Cuba tourism collapses as US pressure campaign bites

U.S. sanctions have drained Cuba’s tourism industry, a vital income stream for its government. According to the national statistics agency Onei, fewer than 360,000 people visited the island in the first five months of 2026, a 58.4% fall from the same period last year.
The campaign has targeted the sector as part of a broader pressure strategy on Cuba’s leadership. Airlines such as Air Canada have suspended flights indefinitely, citing political and economic uncertainty, while Spanish hotel chains Meliá and Iberostar halted operations before the U.S. deadline to cease business with the state‑owned conglomerate Gaesa.
U.S. Secretary of State Marco Rubio called Gaesa a “state within a state”, accusing it of hoarding profits and repressing dissent, further isolating the island from foreign investment.

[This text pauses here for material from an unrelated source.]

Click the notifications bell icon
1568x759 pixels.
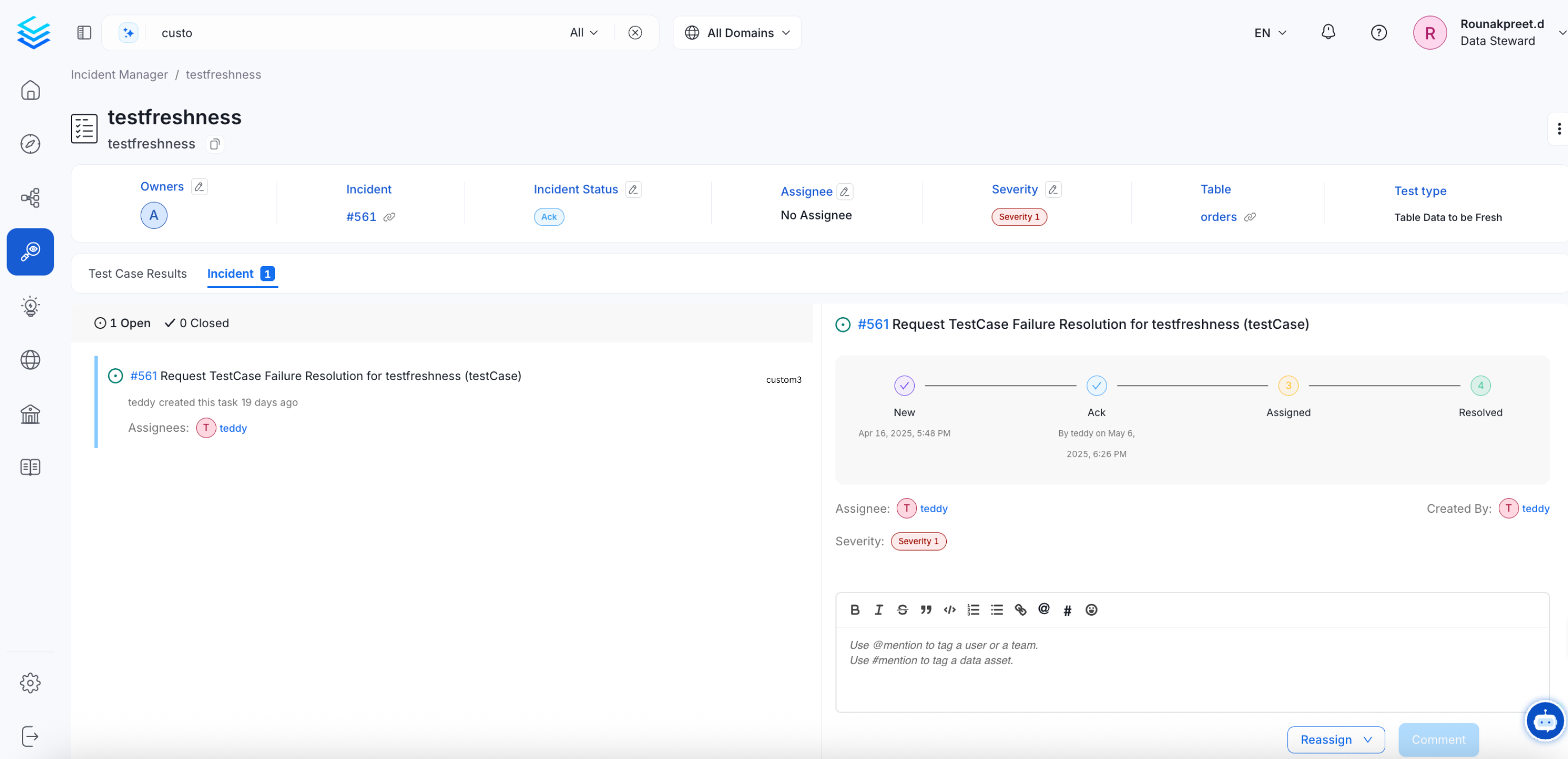[1328, 33]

The sanctions and an effective oil blockade have deepened shortages of fuel, medicine and food. The country’s children with cancer have seen survival rates plummet from 85% to 65% since January. Fuel shortages have also paralysed waste collection, leaving piles of garbage in city streets and triggering power cuts that have spurred rare public protests.
Even religious practices are affected; monks in Havana have been asked to ration communion wafers because electricity is limited to only a few hours each day, slowing the production of the unleavened bread used in Mass.